Desde hace un rato ya, doy 35 clases al año a personas que quieren recibir el sacramento de la Confirmación. Hay una clase en particular que me gusta dar, pero en serio me gusta...

María.

 Y les cuento mil cosas de ella, que quién era su mamá, que cómo sucedió su concepción, que cómo creció, en fin... todo un rollo... el chiste de esa plática es llegar al SÍ, al momento en el que María decide ser y hacer todo cuanto esté a su alcance, y además lograr aquello que no está a su alcance, para ser la persona que estaba destinada a ser por mandato divino.

Cuándo te comparas con las situaciones es hasta presunción pensar que Dios tuviera un plan y mandato para tu vida, sin embargo, YO, que creo realmente en la existencia de Dios como un ser supremo, uno que además es mucho más sabio que todos los humanos juntos, y que además es la fuente de amor perfecto, pienso que, en efecto, Dios que no hace cochinadas, que me hizo a mi en uno de sus mejores días, y que además tiene para mi el más perfecto de los planes.

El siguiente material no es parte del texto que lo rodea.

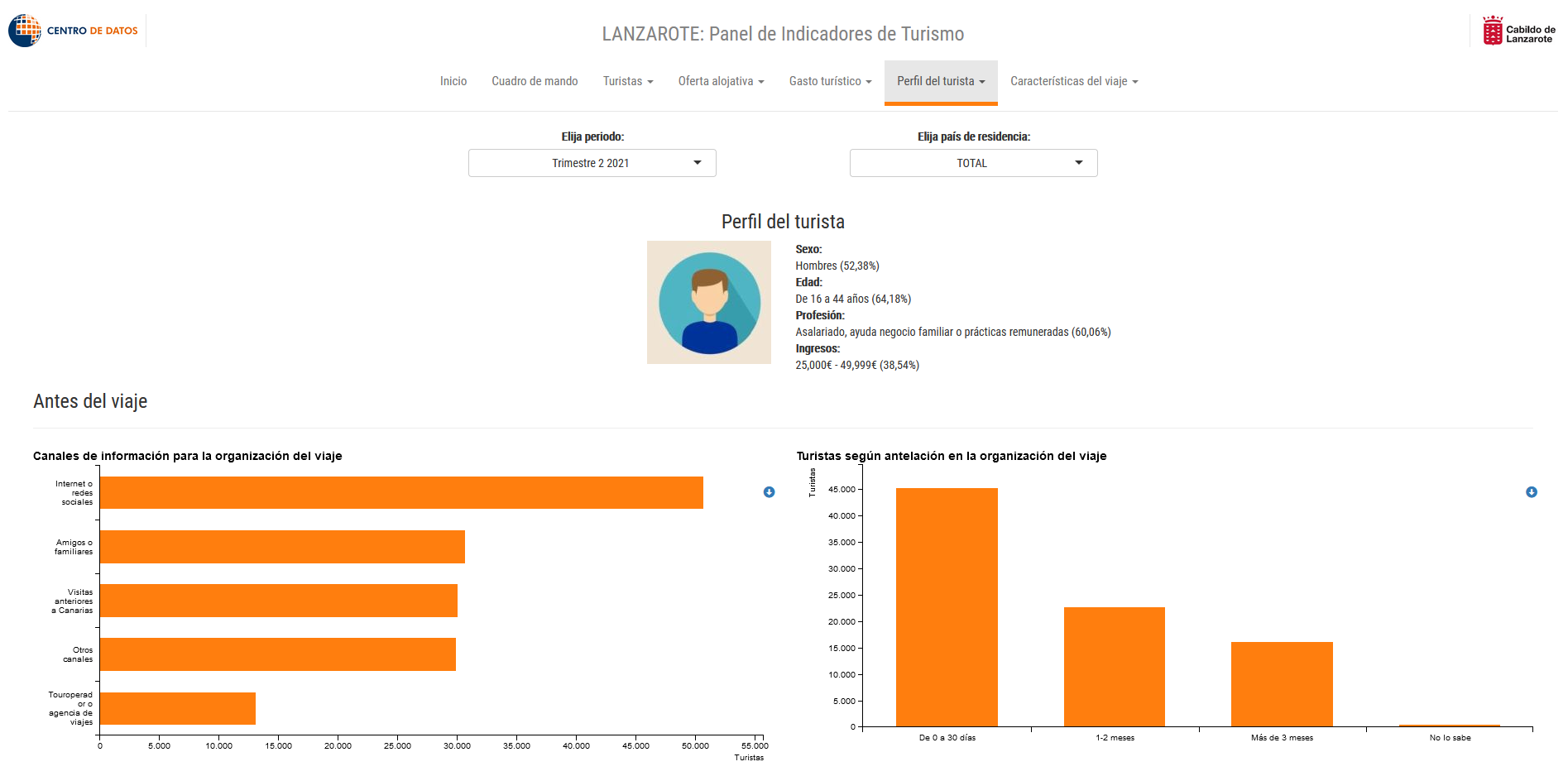Click the Touroperador o agencia bar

Lo que pasó ésta noche ha sido sin duda parte de Su plan perfecto, lleno de amor, y decir un SI, consciente del trabajo que va a requerir, del compromiso al que nos hacemos acreedores, y que además sepamos que éste SI no puede ser de juguete...

Besos para ti.
Y nunca, ni un solo beso para nadie más que quede fuera de los cinco.